Elle réfléchissait à voix haute. Enfin, pas si haute que ça, Cyril devait tendre l’oreille pour l’entendre par-dessus le brouhaha ambiant. Il n’intervint pas, il était curieux de savoir le fond de sa pensée.

– Mais pour Arenhie alors ? Mon contrat de mariage avait déjà été négocié, tu ne crains pas qu’il y ait des représailles de leur part ?

– J’y ai pensé. Et heureusement, Ulric a aussi une fille. Ainsi, Krondar ne serait pas la seule à gagner la loyauté d’un Élu.

– Et à travers vous, les deux royaumes seraient quand même liés… Ça se tient.

– Il y a un « mais » dans ta voix. N’hésite pas, tu peux tout me dire.

– Si on doit en venir à s’épouser, il vaut mieux que cette confiance soit réciproque. Tu me dis bien tout, toi, n’est-ce pas ?

– Bien sûr, ma princesse.

Il lui offrit le sourire le plus enamouré qu’il pouvait produire. Il se sentait toujours idiot en faisant ça, mais ça marchait à tous les coups. Et en effet, les joues de Shalys se colorèrent légèrement, sous sa capuche.

– Eh bien, ce que je me demandais, c’est si tu en avais déjà parlé aux autres… C’est qu’à part toi, les Élus ne se mêlent pas beaucoup à la société.

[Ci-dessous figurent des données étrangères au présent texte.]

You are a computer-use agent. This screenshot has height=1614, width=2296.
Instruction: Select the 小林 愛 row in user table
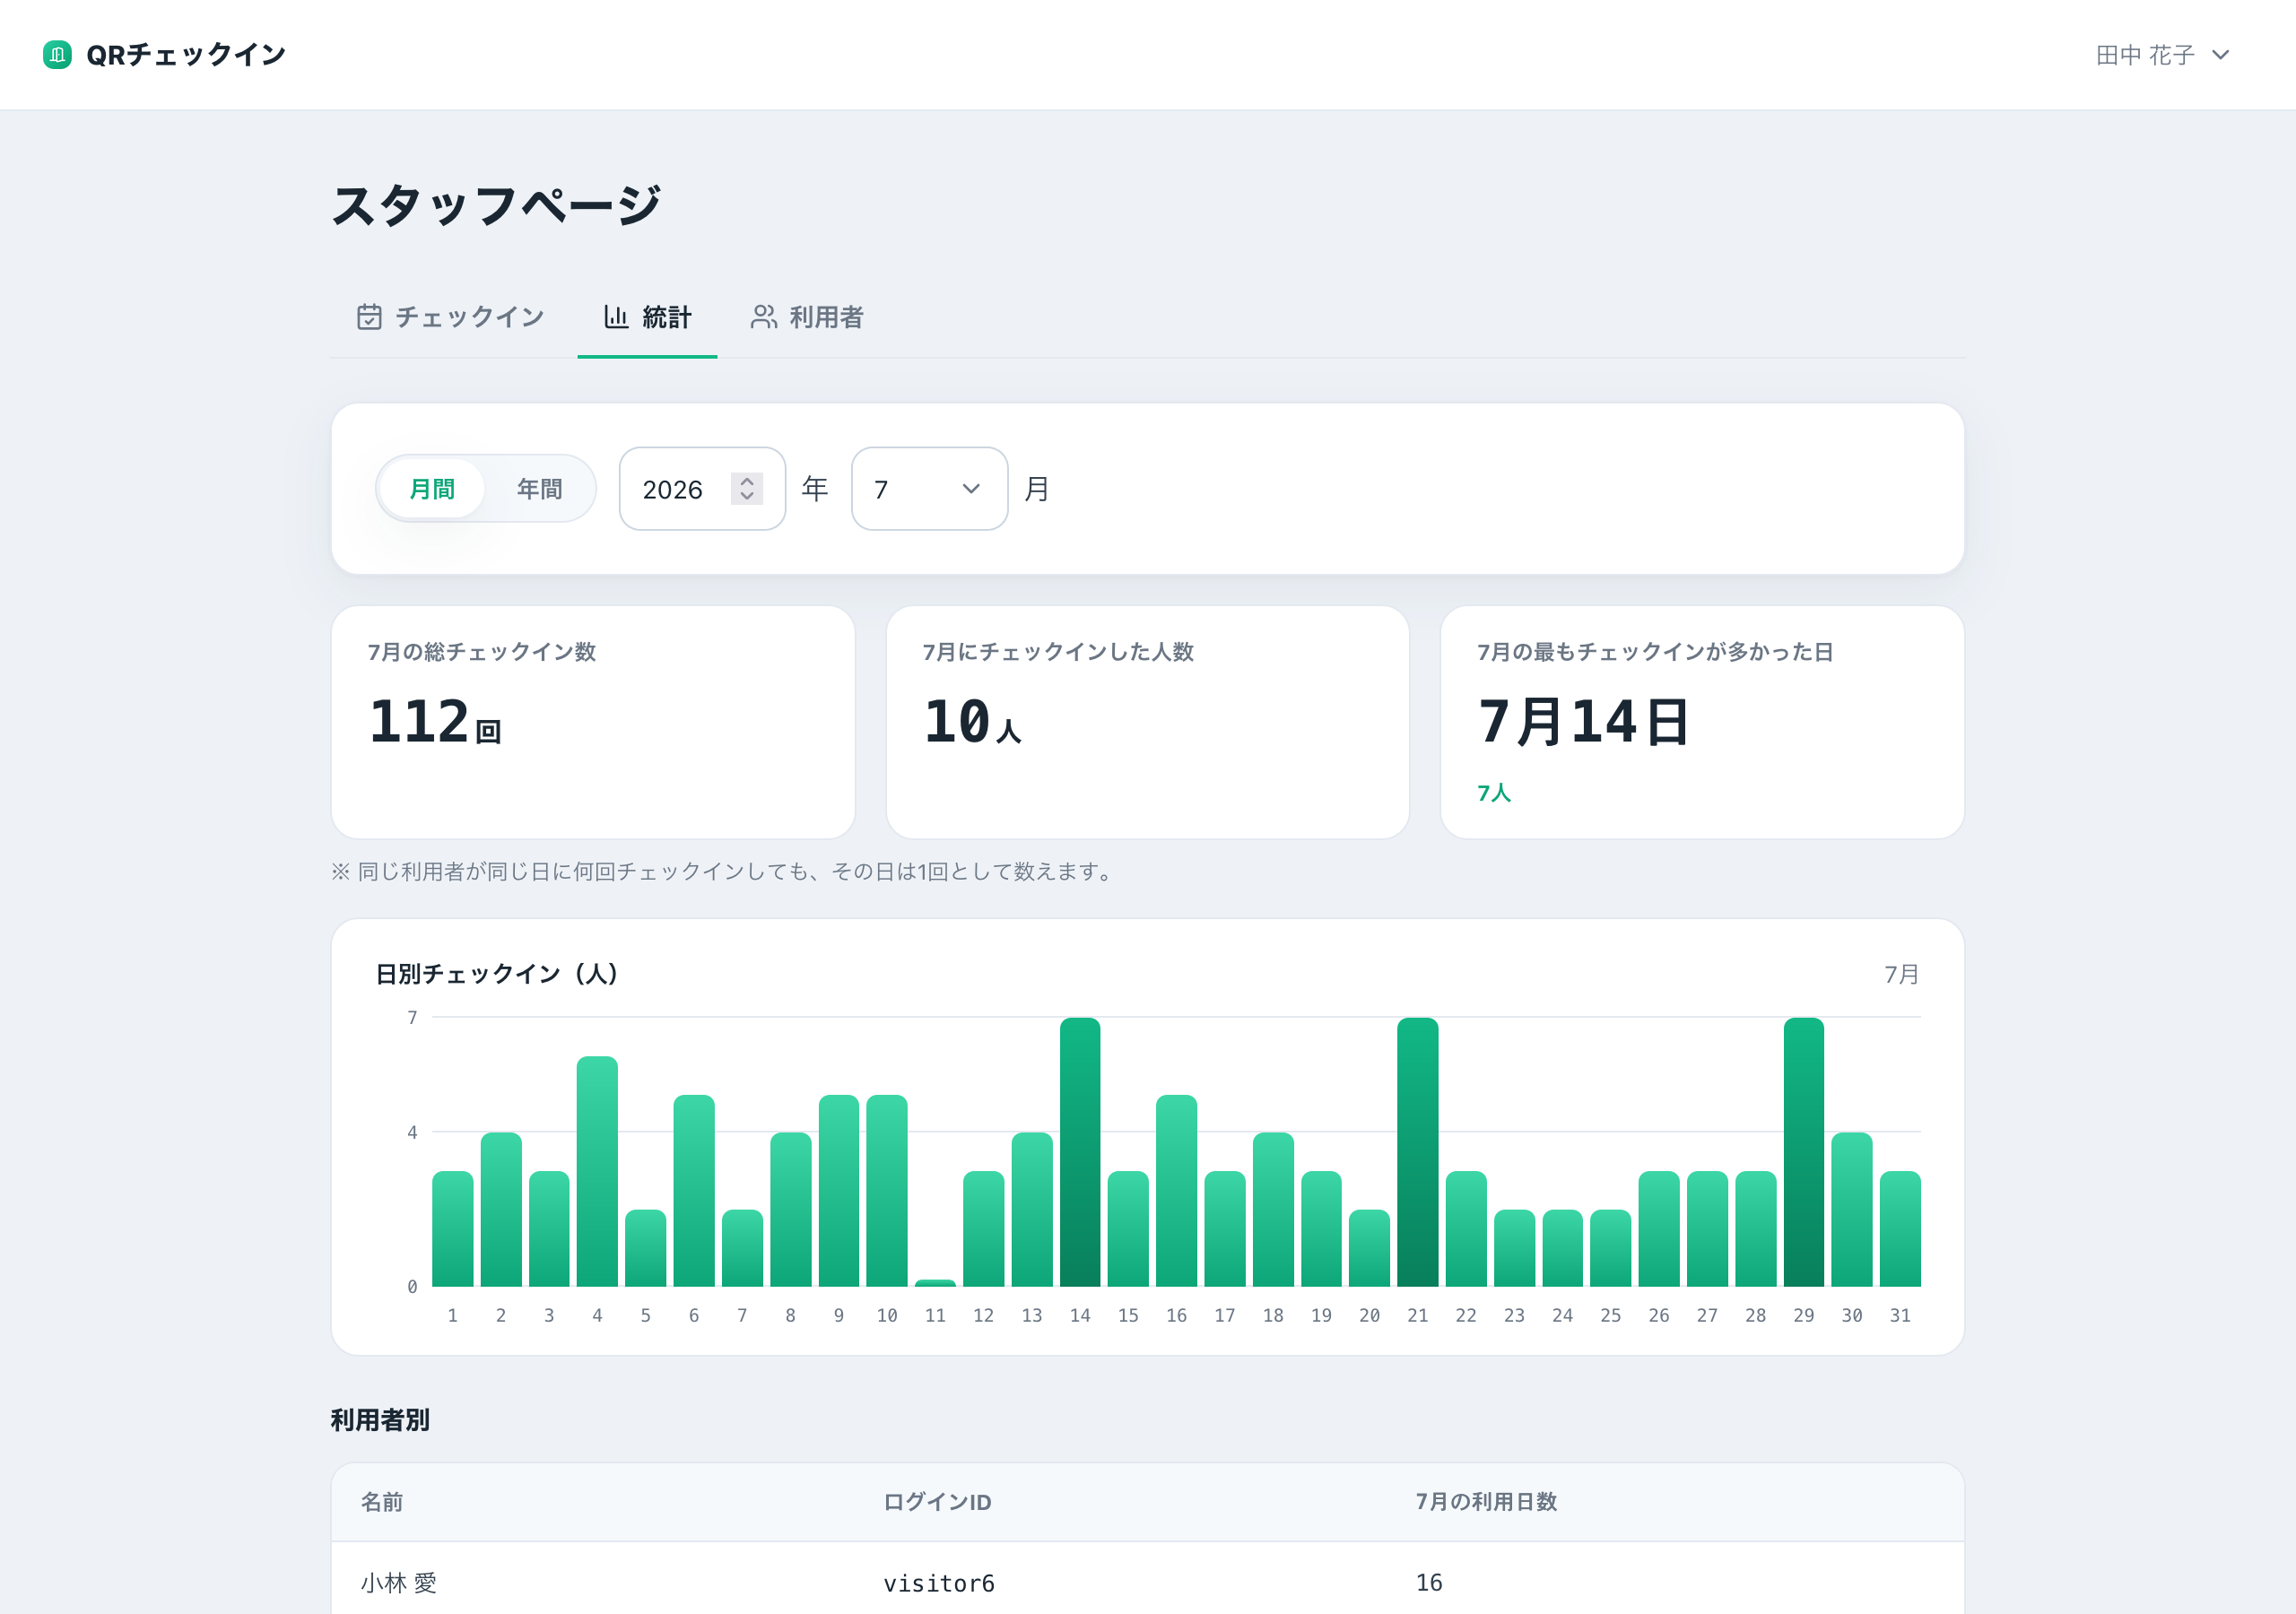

Lequel des deux accepterait ?

– Mart a déjà accepté. Tu as raison, ce plan n’aurait rien valu sans son approbation. Et pour être franc, je ne m’attendais pas trop à l’avoir…

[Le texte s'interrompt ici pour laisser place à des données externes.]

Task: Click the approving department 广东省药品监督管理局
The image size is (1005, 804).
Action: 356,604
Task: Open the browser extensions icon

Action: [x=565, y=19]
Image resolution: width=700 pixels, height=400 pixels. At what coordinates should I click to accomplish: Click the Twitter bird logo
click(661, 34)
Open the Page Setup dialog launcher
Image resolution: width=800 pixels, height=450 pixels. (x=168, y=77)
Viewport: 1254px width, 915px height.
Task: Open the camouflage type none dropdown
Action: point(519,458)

– Je comprends. Qu’est-ce qui l’a poussé à accepter alors ?

Cyril haussa les épaules.

– Doué celui qui devinera ce qu’il se passe dans cette tête-là…

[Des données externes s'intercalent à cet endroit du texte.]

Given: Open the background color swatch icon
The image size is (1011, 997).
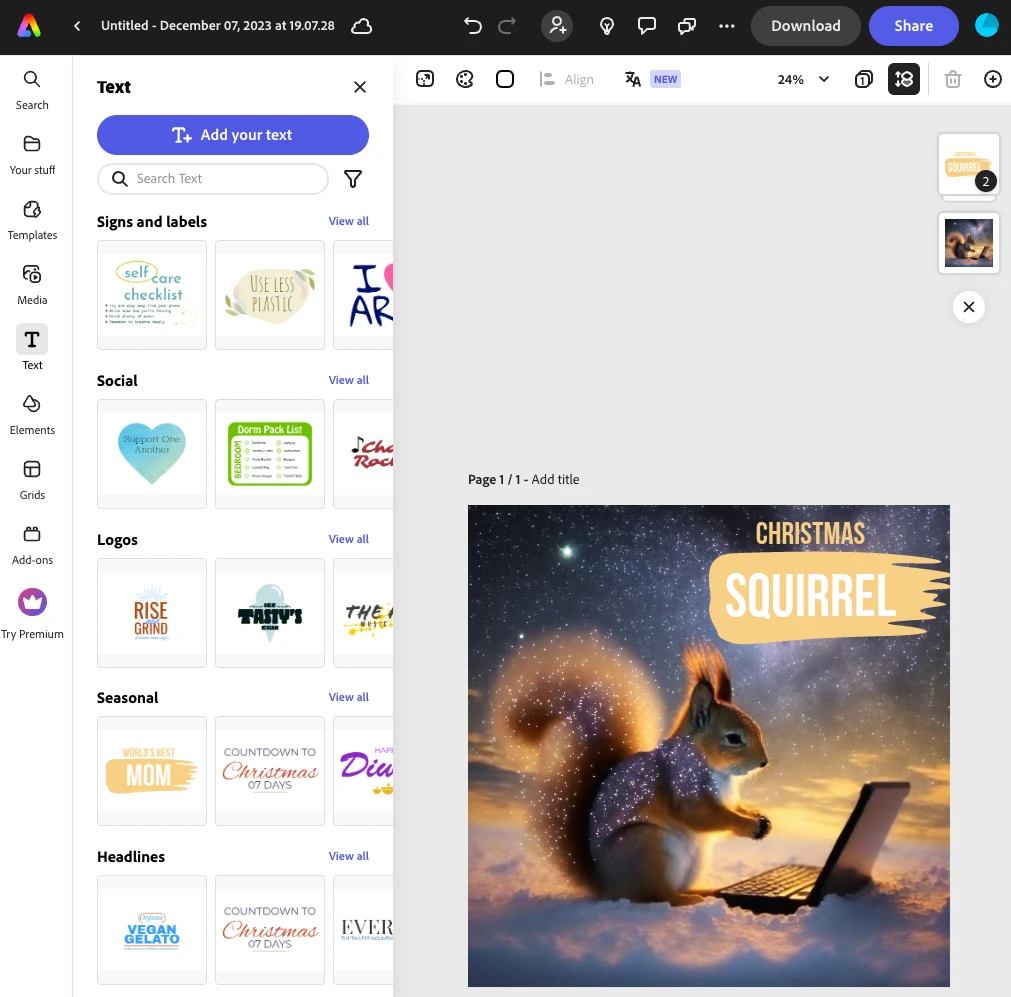Looking at the screenshot, I should 505,79.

Un silence tout relatif retomba sur leur table, et chacun but un coup. Shalys s’essuya la bouche d’un revers de manche. En quelque sorte, la tache sombre de la mousse sur son vêtement rendait son déguisement un peu plus authentique.

Un moment passa avant qu’ils relèvent leurs yeux de leurs chopes. La princesse finit cependant par prendre la parole.

– Je ne vais plus pouvoir rester très longtemps. La gouvernante n’a accepté de me couvrir qu’à certaines conditions… Bref, tu connais l’histoire. Pour mon père, tu préfères que je lui en parle, ou bien tu t’en occupes ?

Autant pour les chambres à l’étage… Mais c’était sûrement plus sage ainsi. Quant à la meilleure stratégie de communication… Il serait risqué de se confronter directement au roi, mais pouvait-il vraiment lui demander la main de sa fille autrement sans que son honneur en pâtisse ?

Il serait tentant de laisser Shalys régler les choses, son père était sévère et un peu étroit d’esprit au goût de Cyril, mais il aimait sa fille. Elle saurait sûrement s’y prendre…

À moins de laisser jouer ses contacts… Il éviterait de se mettre en danger, et Shalys n’aurait pas à prendre parti.

Il replongea son regard dans le liquide ambré de sa bière, espérant y trouver une réponse à lui donner. Quel était le meilleur choix ?

Peut-être serez-vous de meilleur conseil que l’alcool… D’après vous, que devrait faire Cyril ?

1. Faire sa demande directement au roi.

2. Laisser Shalys convaincre son père.

3. Laisser ses contacts se charger de gagner l’assentiment de Tervos.